No.1069 児童書・絵本 『昭和ちびっこ怪奇画報』 初見健一著(青幻舎)

2015.05.05

 5月5日は「こどもの日」です。わたしにとっての「こどもの日」は「こどもに戻る日」です。毎年、この日には童心を思い出すようにしています。そのために、昭和の少年時代にタイムスリップすることができる本を読みます。

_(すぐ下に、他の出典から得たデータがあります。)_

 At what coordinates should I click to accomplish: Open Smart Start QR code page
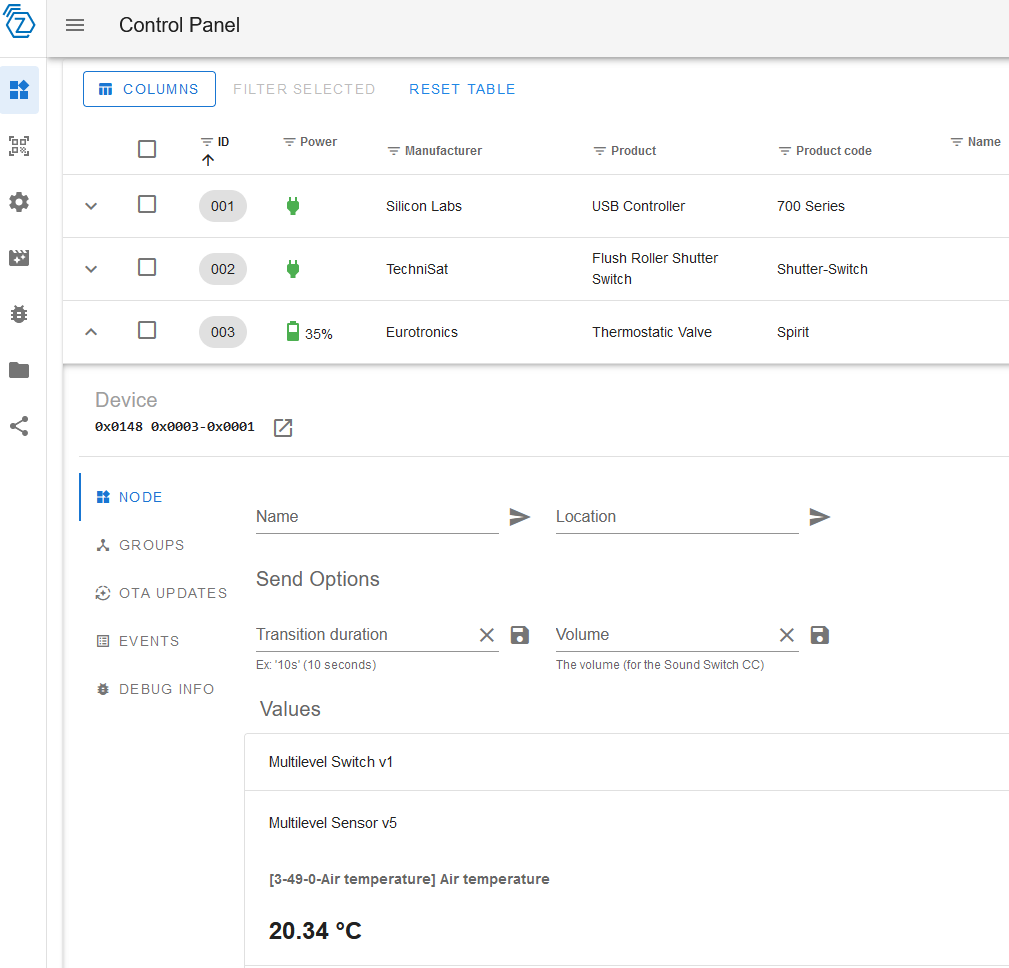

 たとえば、この読書館でも、2012年の「こどもの日」には『昭和ちびっこ未来画報』、13年には『ぼくらの昭和オカルト大百科』、そして昨年の14年にはわたしのブログ記事「今年の『こどもの日』は『怪獣の日』だった!」で紹介した本を読みました。今年は、『昭和ちびっこ怪奇画報』初見健一著(青幻舎)を再読。
 「ぼくらの知らない世界1960s-70s」というサブタイトルがついています。この本、『昭和ちびっこ未来画報』『ぼくらの昭和オカルト大百科』と同じく、昭和のキッズカルチャー研究家である初見健一氏の著書ですが、なつかしい怪奇イラストが約120点も掲載されていて、わたしにとっては宝箱のような本です。もう何十回も読み返しました。

   最初から、いきなりこんな感じです!

 本書のカバー裏には、以下のような内容紹介があります。

 「1960~70年代に巻き起こり、子どもたちを熱狂させた『オカルトブーム』。本書では、当時さまざまな子ども向けメディアに掲載された小松崎茂、石原豪人をはじめとするイラストの巨匠たちが描いた”怪奇画”を『心霊』『秘境』『異形』『残酷』『狂気』の5つの項目に分けてご紹介いたします。当時”怪奇画”は、少年少女たちに人気の定番コンテンツでしたが、雑誌の大量消費とともに破棄され、そのほとんどは読者の記憶の中だけで生き続けてきました。あの頃の”ドキドキ”とともに蘇る、奇々怪々の想像遺産の数々をお楽しみ下さい」

   この目で見た死後の世界「死者の証言」

   死者と語る夜

   なんと、少年誌で「野辺の送り」を図解!

   なんと、「魂呼び」まで紹介するとは!

 本書の前口上「地獄、極楽、覗きカラクリ・・・・・・」の内容も洒落ていて、冒頭の「サァサァ、お立ち会い! 坊チャン、嬢チャン、お爺チャン、お婆チャンに、そこ行く紳士淑女の皆々様、御用とお急ぎのない方は、寄ってらっしゃい、見てらっしゃい」に始まって、以下のように続きます。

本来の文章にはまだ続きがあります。